Workers to ensure all objects in a S3 bucket have the 'public-read' canned ACL permission. Designed to work with iron.io's IronWorker product to use it's scalable workers to set the permissions quickly and afforably.
This software needs a few 3rd party resources to work. All these resources can be just dropped in this directory.
- aws.phar - The Amazon AWS SDK for PHP.
- iron_worker.phar - The iron_worker PHP library.
- iron.json - Your IronWorker credentials
You will also need the iron_worker_ng RubyGem installed so you can upload and queue the workers.
First the workers need to be uploaded to your project. The following commands will do that:
iron_worker upload list
iron_worker upload assign
Next simply queue a list task with the proper arguments. Here is an example:
iron_worker queue list --payload '{"key": "YOUR-AMAZON-KEY", "secret": "YOUR-AMAZON-SECRET", "region": "us-east-1", "bucket": "your-amazon-bucket"}'
Replace the amazon argument for your Amazon account. Also update the region if needed. The full arguments for the worker are:
bucket: What bucket we are assigning permissions.
key: Your amazon access key
secret: Your amazon secret key
region: Region your bucket it in
Optional additional arguments are:
list_size: Max num of objs listed per request. Default to 1000
chunk_size: Max number of objs per child worker. Default to 100
The basic workflow of this script is:
- Get a list of all objects in the bucket. This requires multiple iterations as Amazon can only return a max of 1000 objects at a time. You can configure it to be less than 1000 but there is really no reason to since that only slows things down and increases the costs due to higher number of requests.

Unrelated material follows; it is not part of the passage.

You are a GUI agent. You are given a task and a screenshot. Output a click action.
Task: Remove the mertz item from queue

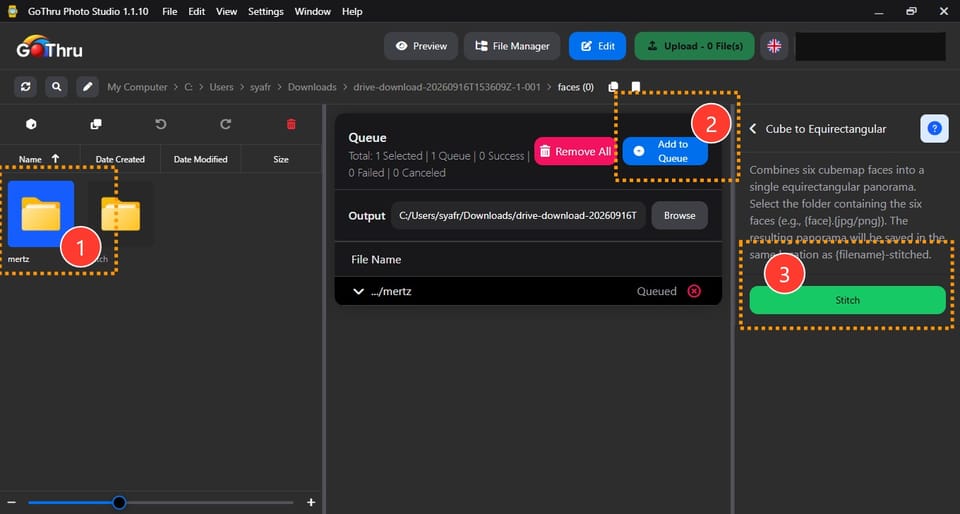click(x=694, y=291)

- It then breaks up the list into chunks of objects (default 100). For each chunk it fires up a new worker to assign the permissions on all objects in that worker.

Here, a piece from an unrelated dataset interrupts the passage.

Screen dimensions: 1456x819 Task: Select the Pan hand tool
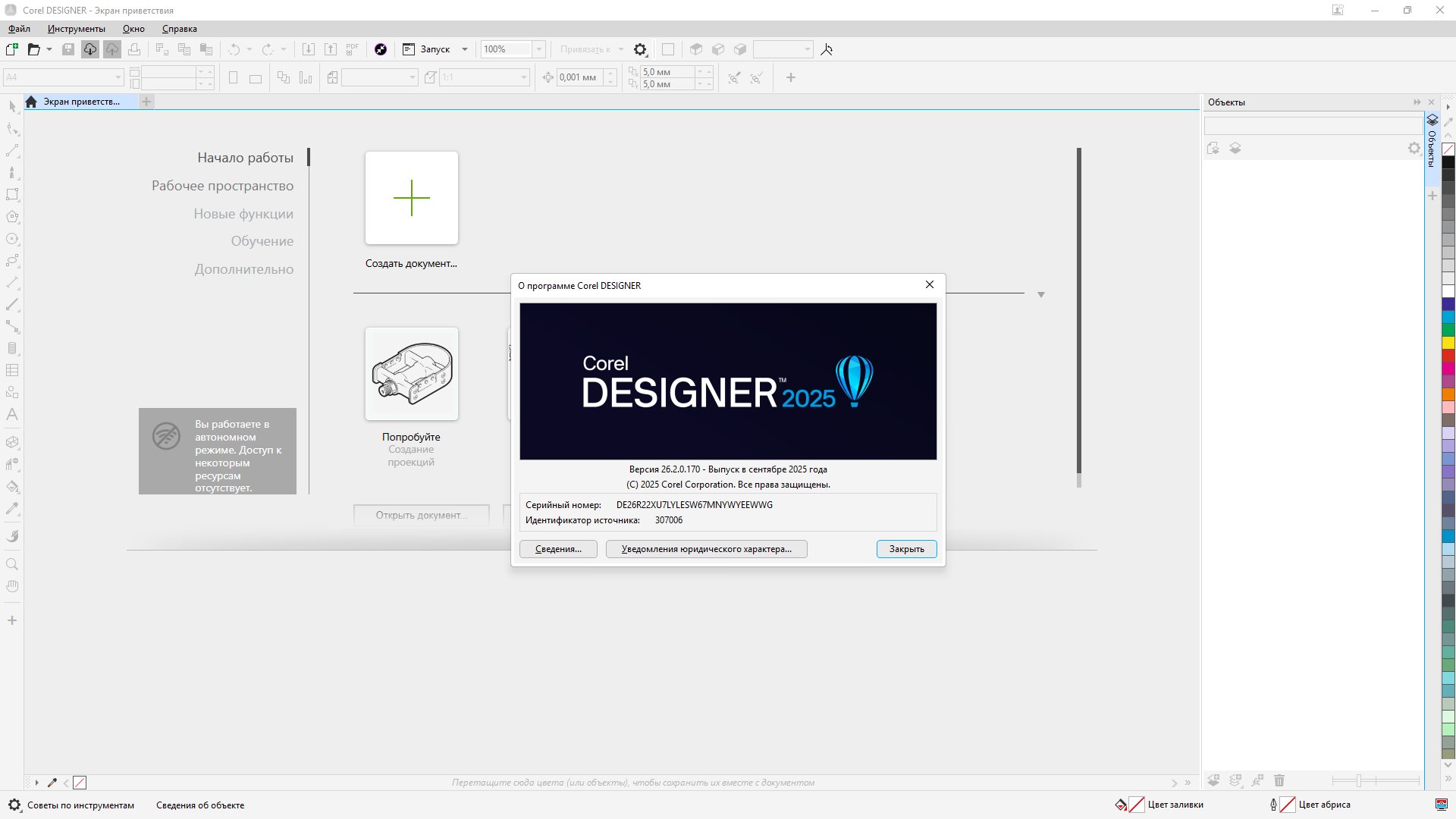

- The worker will query the current permissions on each object and if it does not already have public-read it will assign it that canned permission. Technically this increases the requests as it requires both a GET (to read the current permissions) then possibly a PUT (to assign permissions if necessary). We could reduce the number of requests by just doing a PUT on every object. But the extra requests are kept since GET request are cheaper than PUT requests ($0.01 per 10,000 vs $0.01 per 1,000). Also GET requests are faster. So assuming most objects already have the correct permissions things will get done sooner and more affordably.
If you increase the chunk_size you reduce the parralization which slows down the overall process. But there is diminishing returns since there is overhead to spinning up child processes. So while technically you could make the chunk size 1, it wouldn't have as big of an impact on overall performance as you might hope.